**What you need to do**
Reproduce the lines of the records word for word, starting at the line that contains "Expand the Cameras - PTZ tree node" and ending at the line that contains "[x=536, y=405]", both included.

Extracted data entries:
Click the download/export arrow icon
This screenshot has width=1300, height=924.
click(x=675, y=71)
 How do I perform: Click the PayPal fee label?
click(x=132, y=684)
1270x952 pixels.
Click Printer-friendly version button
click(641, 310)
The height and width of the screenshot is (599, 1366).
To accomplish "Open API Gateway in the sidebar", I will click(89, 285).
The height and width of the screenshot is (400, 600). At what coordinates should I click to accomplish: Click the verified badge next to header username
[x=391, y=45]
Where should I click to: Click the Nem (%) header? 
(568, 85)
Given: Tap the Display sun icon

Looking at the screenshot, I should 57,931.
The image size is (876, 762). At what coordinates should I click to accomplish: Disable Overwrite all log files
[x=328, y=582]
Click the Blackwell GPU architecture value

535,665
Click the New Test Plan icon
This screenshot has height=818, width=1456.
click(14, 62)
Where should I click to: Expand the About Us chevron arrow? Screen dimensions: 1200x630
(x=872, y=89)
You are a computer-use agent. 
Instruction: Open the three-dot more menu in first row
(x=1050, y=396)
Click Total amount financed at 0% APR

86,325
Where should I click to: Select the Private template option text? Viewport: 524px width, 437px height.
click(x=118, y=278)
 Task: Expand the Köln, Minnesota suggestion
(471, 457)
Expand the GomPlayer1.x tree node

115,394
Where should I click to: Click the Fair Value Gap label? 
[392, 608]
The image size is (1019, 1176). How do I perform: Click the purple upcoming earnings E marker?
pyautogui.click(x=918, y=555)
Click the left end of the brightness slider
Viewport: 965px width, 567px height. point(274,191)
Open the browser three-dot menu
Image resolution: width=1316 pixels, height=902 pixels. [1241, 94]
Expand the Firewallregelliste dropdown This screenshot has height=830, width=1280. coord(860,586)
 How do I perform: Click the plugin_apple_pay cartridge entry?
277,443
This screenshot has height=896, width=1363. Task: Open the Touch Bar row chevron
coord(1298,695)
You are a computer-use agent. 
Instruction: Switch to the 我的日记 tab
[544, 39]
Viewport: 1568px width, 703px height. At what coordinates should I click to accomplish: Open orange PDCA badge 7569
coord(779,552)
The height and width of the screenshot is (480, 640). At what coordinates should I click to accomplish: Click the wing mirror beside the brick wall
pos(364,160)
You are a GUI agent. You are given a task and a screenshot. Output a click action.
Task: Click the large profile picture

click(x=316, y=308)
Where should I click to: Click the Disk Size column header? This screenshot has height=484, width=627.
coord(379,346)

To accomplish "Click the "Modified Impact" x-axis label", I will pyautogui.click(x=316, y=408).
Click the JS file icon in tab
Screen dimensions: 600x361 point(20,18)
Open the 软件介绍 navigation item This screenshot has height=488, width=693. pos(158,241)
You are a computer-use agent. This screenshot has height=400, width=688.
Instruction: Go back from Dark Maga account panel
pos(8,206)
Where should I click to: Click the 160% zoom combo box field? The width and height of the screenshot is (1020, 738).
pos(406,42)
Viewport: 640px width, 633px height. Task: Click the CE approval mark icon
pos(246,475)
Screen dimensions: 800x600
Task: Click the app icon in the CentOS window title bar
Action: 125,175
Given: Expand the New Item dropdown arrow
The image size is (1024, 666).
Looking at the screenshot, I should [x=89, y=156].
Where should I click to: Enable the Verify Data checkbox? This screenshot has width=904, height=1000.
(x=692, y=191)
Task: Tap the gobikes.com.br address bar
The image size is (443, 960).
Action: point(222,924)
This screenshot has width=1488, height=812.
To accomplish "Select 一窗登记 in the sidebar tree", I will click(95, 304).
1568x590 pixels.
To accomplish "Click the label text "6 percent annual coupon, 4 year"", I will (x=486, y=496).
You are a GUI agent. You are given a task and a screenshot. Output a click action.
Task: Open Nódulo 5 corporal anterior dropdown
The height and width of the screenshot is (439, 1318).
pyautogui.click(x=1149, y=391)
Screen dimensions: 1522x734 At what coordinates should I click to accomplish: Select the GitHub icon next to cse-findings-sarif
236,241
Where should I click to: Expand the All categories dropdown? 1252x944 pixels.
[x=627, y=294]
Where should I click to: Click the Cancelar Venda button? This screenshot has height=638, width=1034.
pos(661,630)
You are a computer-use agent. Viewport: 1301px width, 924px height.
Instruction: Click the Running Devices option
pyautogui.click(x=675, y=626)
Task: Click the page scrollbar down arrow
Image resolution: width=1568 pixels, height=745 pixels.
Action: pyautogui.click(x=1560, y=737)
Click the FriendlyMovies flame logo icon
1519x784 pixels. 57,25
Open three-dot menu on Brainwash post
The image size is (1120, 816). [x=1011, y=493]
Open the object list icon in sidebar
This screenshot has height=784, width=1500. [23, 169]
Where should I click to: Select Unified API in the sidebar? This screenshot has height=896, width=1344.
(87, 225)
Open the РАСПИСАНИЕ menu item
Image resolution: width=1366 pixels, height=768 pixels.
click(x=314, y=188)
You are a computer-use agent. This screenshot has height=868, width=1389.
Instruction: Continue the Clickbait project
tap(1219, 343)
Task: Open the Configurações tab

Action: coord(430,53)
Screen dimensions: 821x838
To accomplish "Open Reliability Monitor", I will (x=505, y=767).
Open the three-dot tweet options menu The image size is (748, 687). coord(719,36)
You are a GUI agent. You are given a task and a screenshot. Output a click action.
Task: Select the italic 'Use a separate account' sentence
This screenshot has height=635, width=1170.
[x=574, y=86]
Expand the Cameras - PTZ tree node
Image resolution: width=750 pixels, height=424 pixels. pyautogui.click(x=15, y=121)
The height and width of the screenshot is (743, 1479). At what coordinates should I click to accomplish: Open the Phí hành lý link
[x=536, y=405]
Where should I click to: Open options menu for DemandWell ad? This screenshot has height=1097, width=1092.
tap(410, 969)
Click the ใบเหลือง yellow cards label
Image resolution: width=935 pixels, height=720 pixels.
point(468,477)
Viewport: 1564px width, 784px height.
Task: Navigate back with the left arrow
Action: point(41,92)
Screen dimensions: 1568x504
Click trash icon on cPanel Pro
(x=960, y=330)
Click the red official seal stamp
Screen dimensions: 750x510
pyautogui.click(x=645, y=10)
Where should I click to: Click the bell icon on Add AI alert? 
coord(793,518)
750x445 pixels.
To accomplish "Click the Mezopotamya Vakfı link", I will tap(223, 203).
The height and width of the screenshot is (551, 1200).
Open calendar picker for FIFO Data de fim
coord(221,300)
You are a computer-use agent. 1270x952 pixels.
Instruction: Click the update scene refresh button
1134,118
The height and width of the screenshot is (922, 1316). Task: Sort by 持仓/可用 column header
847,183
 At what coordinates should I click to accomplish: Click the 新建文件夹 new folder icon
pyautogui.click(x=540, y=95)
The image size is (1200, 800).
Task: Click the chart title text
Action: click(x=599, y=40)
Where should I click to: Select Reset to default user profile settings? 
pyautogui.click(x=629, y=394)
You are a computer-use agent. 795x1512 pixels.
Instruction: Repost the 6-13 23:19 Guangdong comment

**Reply**
Expand the Cameras - PTZ tree node
Image resolution: width=750 pixels, height=424 pixels. pyautogui.click(x=15, y=121)
The height and width of the screenshot is (743, 1479). At what coordinates should I click to accomplish: Open the Phí hành lý link
[x=536, y=405]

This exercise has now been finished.